Exercise directions:
Please copy each line in the records below that contains the string "Long".

Given data:
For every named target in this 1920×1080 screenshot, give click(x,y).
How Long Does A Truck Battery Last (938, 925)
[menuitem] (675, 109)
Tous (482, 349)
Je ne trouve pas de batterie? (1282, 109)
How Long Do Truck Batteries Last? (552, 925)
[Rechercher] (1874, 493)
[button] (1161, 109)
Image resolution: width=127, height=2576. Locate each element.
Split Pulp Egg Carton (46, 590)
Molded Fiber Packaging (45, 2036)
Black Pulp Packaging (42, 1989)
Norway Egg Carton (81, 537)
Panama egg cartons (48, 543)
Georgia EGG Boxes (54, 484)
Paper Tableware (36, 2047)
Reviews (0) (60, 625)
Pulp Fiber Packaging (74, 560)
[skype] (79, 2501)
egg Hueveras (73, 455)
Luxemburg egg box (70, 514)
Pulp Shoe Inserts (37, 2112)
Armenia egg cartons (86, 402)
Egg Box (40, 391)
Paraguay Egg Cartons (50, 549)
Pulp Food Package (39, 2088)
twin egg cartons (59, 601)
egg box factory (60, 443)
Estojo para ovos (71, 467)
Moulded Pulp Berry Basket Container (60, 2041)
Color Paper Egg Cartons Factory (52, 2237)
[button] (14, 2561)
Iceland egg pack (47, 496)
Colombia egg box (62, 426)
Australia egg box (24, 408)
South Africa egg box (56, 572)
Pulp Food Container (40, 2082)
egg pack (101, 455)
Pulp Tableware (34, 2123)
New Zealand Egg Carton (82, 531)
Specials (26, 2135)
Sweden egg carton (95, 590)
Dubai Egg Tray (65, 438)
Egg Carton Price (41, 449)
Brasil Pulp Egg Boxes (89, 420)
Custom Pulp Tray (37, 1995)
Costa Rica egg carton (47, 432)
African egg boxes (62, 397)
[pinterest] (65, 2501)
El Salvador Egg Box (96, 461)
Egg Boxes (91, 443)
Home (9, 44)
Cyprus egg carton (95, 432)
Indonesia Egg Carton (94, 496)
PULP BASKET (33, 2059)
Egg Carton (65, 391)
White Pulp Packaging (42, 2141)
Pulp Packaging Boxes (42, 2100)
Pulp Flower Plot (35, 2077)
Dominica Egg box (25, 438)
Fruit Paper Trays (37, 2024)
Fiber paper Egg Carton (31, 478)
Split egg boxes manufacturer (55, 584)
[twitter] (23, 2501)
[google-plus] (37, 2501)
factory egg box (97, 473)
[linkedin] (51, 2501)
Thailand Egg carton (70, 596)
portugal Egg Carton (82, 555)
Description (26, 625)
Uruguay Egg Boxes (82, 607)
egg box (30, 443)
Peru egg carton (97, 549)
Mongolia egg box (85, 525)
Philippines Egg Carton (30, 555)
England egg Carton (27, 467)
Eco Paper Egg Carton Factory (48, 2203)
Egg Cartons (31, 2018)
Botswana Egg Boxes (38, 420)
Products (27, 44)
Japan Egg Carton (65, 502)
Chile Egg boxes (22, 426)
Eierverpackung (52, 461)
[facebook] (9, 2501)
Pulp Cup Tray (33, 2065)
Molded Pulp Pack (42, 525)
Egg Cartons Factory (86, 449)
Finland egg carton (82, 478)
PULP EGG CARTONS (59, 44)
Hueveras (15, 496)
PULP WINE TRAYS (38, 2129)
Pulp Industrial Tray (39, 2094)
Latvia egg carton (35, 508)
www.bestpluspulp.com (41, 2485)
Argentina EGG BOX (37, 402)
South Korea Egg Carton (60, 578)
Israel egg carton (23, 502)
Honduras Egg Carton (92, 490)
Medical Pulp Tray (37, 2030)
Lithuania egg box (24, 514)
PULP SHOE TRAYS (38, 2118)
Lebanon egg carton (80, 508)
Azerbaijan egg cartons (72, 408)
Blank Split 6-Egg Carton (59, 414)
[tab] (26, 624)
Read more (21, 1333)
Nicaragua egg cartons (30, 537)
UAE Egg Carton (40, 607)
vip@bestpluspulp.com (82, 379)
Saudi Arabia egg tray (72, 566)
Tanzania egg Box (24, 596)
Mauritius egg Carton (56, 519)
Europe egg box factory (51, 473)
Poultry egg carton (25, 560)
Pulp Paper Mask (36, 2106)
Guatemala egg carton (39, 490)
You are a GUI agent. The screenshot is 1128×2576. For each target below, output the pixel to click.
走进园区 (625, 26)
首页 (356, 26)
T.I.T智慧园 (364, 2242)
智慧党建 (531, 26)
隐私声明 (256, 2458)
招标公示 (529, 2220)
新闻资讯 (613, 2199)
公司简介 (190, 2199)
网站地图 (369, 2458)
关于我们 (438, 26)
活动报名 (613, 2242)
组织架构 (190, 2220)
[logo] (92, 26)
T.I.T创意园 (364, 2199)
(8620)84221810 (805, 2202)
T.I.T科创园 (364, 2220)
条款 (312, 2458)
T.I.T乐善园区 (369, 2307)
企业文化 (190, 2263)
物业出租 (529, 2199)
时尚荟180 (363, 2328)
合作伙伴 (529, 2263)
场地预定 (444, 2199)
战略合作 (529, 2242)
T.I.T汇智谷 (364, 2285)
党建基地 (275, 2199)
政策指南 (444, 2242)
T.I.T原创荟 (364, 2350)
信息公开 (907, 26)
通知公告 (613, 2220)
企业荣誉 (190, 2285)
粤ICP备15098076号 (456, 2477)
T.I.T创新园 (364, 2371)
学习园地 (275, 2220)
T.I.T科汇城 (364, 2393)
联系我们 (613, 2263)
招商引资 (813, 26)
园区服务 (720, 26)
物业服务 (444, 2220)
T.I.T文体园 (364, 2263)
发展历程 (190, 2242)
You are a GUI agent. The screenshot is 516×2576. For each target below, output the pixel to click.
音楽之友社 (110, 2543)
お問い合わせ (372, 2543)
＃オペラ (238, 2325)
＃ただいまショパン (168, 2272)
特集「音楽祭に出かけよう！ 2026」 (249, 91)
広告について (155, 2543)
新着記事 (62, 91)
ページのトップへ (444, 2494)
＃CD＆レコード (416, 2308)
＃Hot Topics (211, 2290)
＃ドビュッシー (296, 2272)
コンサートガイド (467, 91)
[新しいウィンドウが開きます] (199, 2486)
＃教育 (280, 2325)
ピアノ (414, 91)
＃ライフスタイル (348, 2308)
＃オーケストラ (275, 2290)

Result below:
How Long Does A Truck Battery Last (938, 925)
How Long Do Truck Batteries Last? (552, 925)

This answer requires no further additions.